Data Security and Privacy
Given the potential sensitivity of data, businesses are paying close attention to security and privacy features of AI solutions. Compliance with data protection regulations and implementation of robust security measures are paramount.
Ease of Use and User Adoption
User-friendliness and ease of adoption/utilization of AI tools is essential. Solutions that require minimal training and have intuitive interfaces are often preferred. An approach to this might be to develop a minimum viable product or a beta solution before general rollout. Collecting user feedback before release allows even greater flexibility in anticipating the needs listed above.
Feedback analysis and collection does not stop after beta testing. The strongest solutions continuously finetune the application through a commitment to user feedback, supporting greater data and algorithms.
Ethical Considerations
With the increasing awareness of ethical AI practices, businesses are evaluating whether AI technologies adhere to ethical guidelines and do not perpetuate biases or discrimination. Businesses should ask the technology company what they do to eliminate biases in their solution. Since humans build systems, it’s inevitable that bias will creep into the algorithms. However, that does not mean businesses shouldn’t attempt to mitigate it. Approaches to eliminate as much bias as possible include:
Interview your potential technology partner. As we have seen with Google’s Gemini, the introduction of bias into AI is a very real possibility. There is no specific blueprint that companies can follow to eliminate bias as bias will not be completely removed from AI. Managing bias is a more realistic approach.
Ask your potential partner what they do to manage biases. Do they have policies in place to ensure diversity in their technology? An AI technology vendor should have policies in place that foster diversity of information and are incorporated into various language models. Do they use tools to check for and mitigate biases? There are several tools (such as tools from the IBM AI Fairness Project) to check AI models for potential biases and help in the bias remediation process.

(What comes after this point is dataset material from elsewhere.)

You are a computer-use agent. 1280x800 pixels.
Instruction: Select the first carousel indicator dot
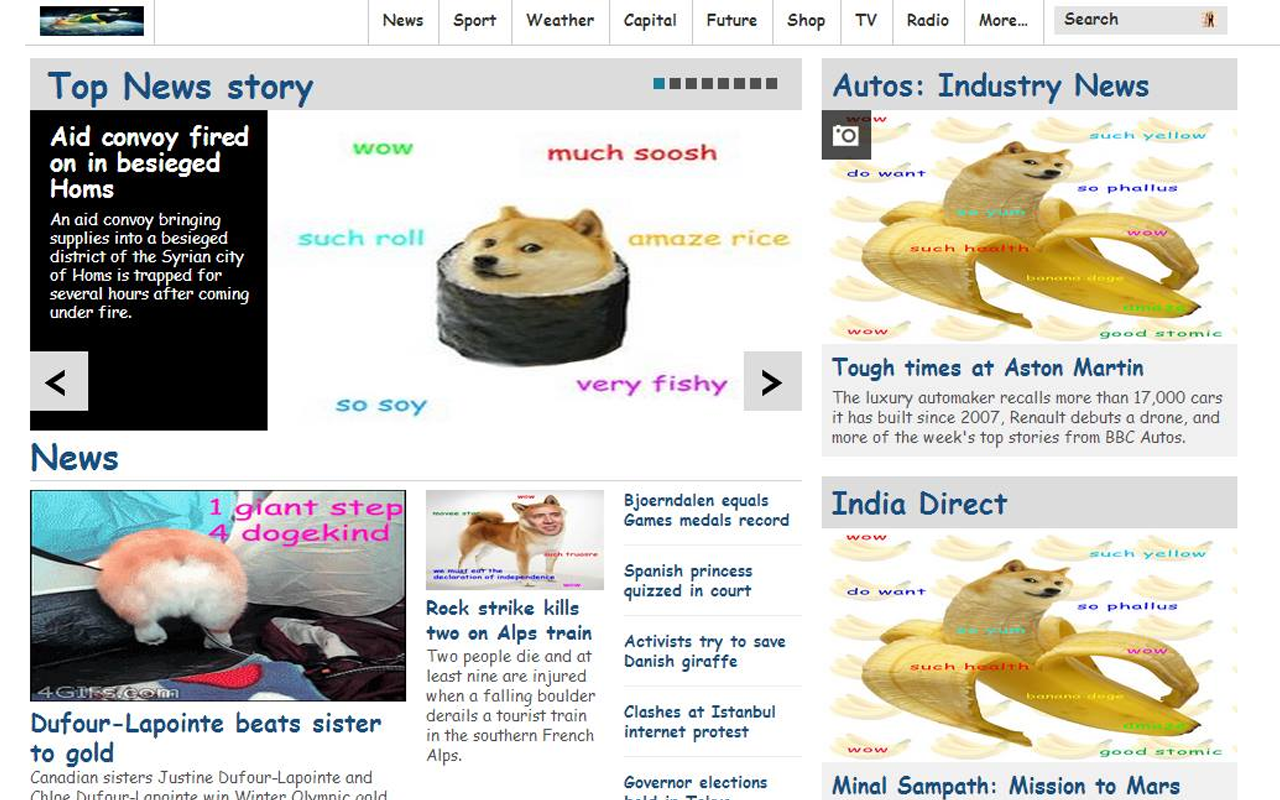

Learn what algorithms are used and how the technology is trained. The data that goes into the models determines how smart and efficient the AI system will be. Keep in mind, though, that more data does not necessarily mean smarter AI. In fact, if you are feeding your model too many samples and data sets, you could inadvertently add more bias. The key to ensuring accuracy in the AI system is selecting training data based on quality rather than quantity.
Maintain quality assurance. Monitor the AI in real time to identify a problem or bias as early as possible. AI excellence is an ongoing project you should be prepared to support long-term!

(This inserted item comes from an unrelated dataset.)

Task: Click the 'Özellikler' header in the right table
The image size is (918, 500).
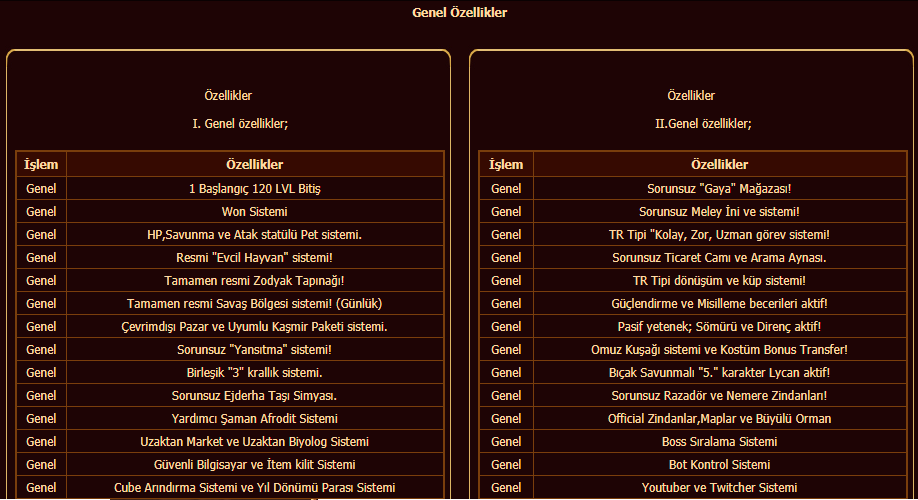Action: pyautogui.click(x=720, y=165)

Vendor Reputation and Support
Should you choose to engage a third-party provider to design and create your AI solution, thoroughly evaluate your potential partner. This can be done with a vendor scorecard, using the same criteria for each vendor. Example evaluation criteria include:
Expertise and skillset. Look to understand the exact skillsets and fields of expertise that can be offered – such as what tools and programming languages the vendor uses and how strong the provider’s delivery capability is.

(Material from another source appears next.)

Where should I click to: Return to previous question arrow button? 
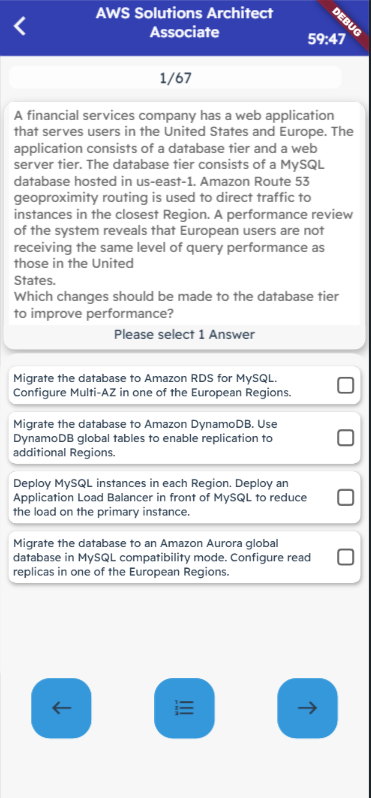click(61, 708)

Reputation. Interview current and former clients and ask what went well, what did not, did the partner deliver what they said they would, etc.
Data security. Understand how the potential partner secures data and if they meet your data security policies.
Tech stack. What is the potential partner’s tech stack? Is it scalable?
Case studies. Have the potential partner provide case studies where they implemented various solutions. What was the business problem being solved? Is it similar to what your problem is?
Deployment and support. What does the potential partner’s deployment process and post-deployment support look like?